** Task instructions **
Every line from the one containing "The image size is (1465, 812)." to the end of the records below must be copied exactly, and no pictures may be included.

==== Records shown ====

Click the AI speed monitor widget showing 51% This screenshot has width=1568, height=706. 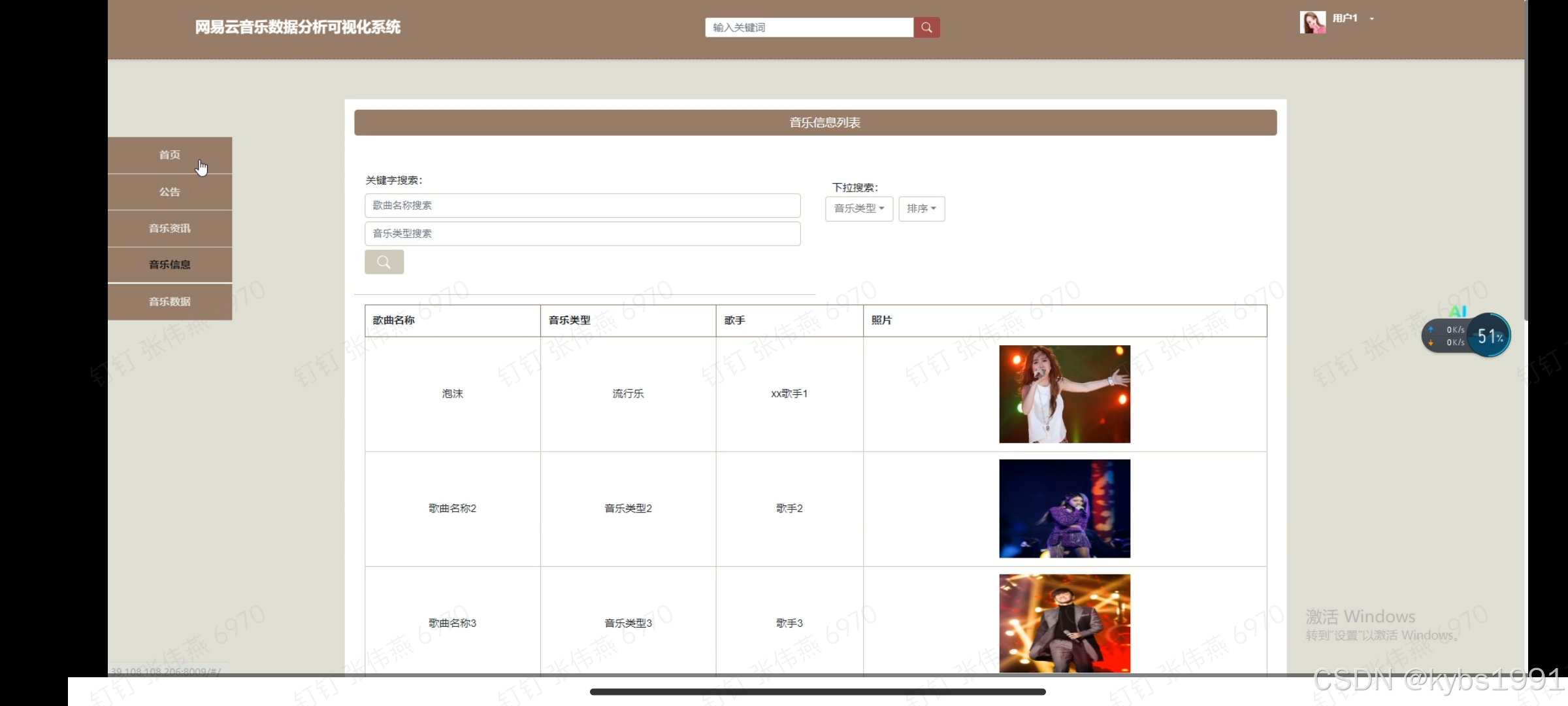click(x=1488, y=336)
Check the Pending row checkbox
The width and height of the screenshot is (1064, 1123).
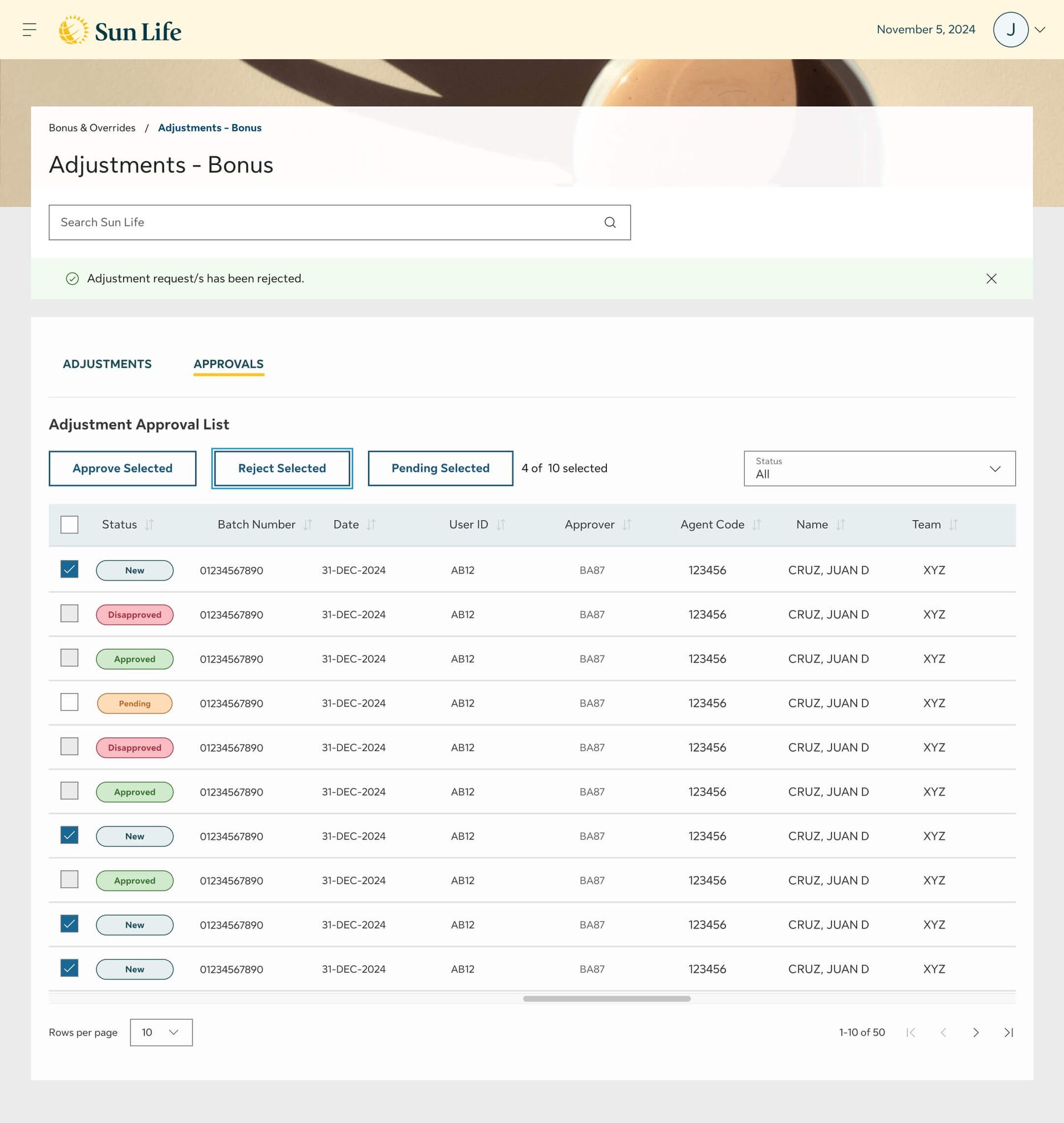pyautogui.click(x=69, y=702)
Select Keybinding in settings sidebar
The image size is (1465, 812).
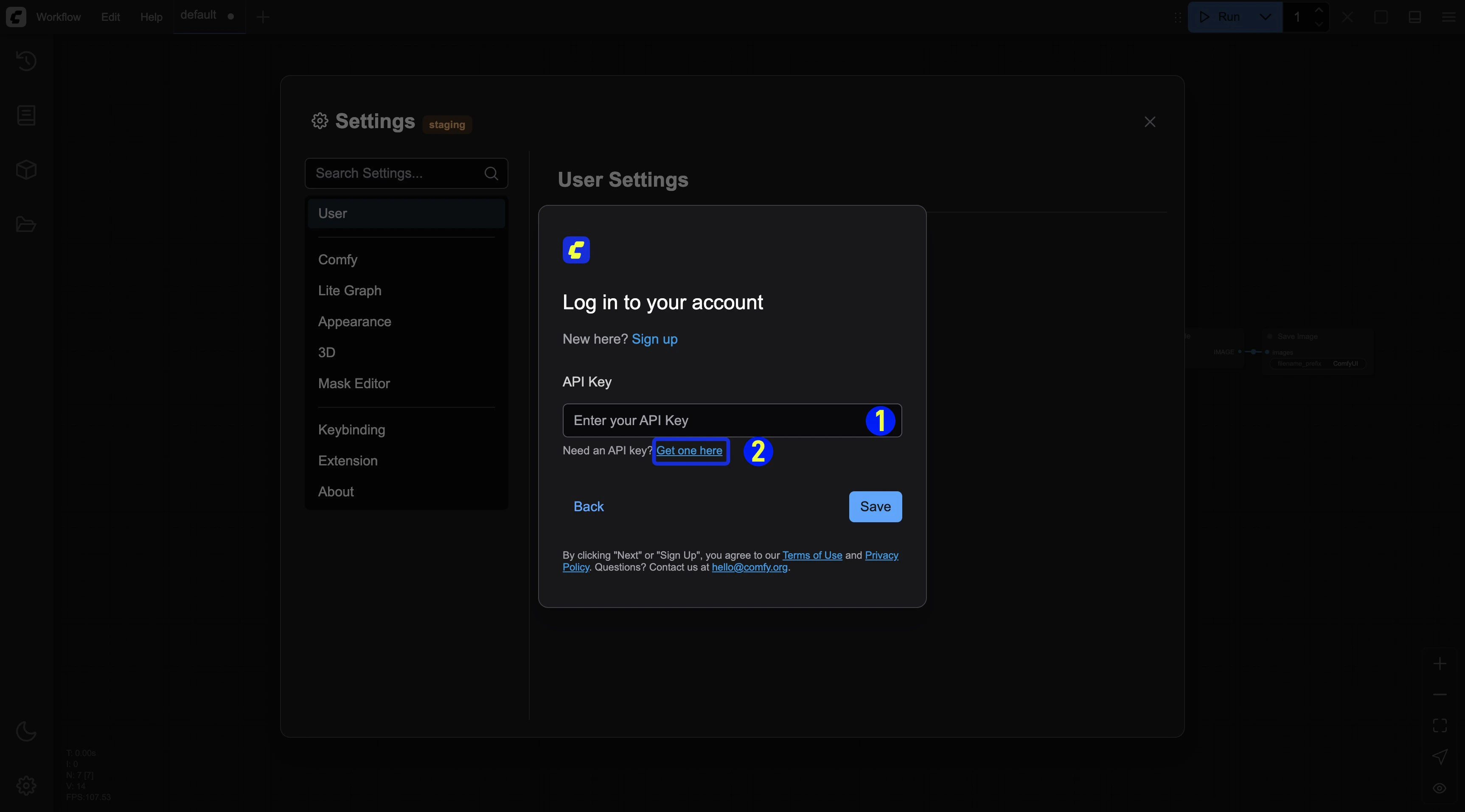coord(351,430)
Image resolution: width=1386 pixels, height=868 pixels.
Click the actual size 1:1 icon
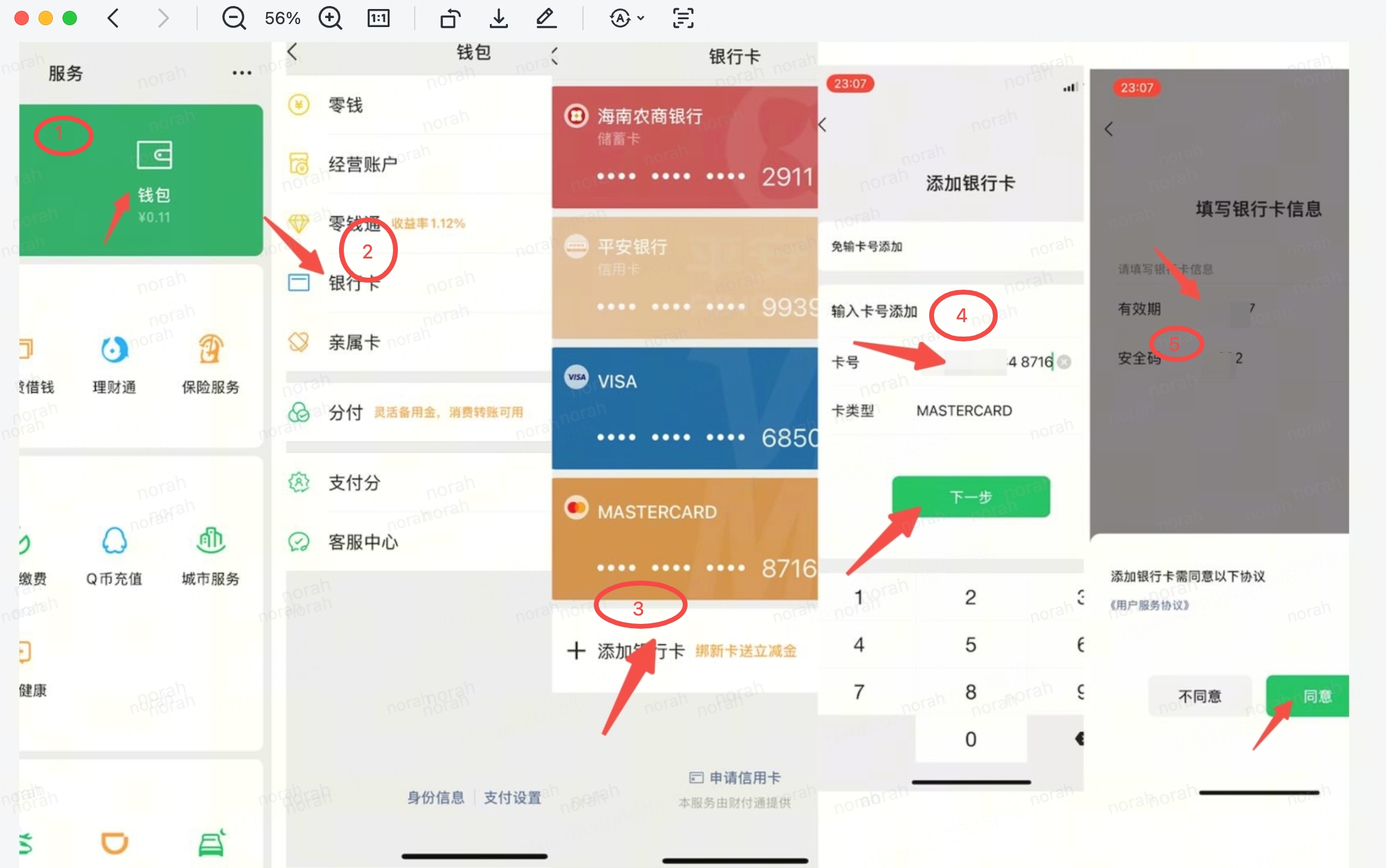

====

** Written solution **
The image size is (1465, 812).
coord(351,430)
Image resolution: width=1386 pixels, height=868 pixels.
Click the actual size 1:1 icon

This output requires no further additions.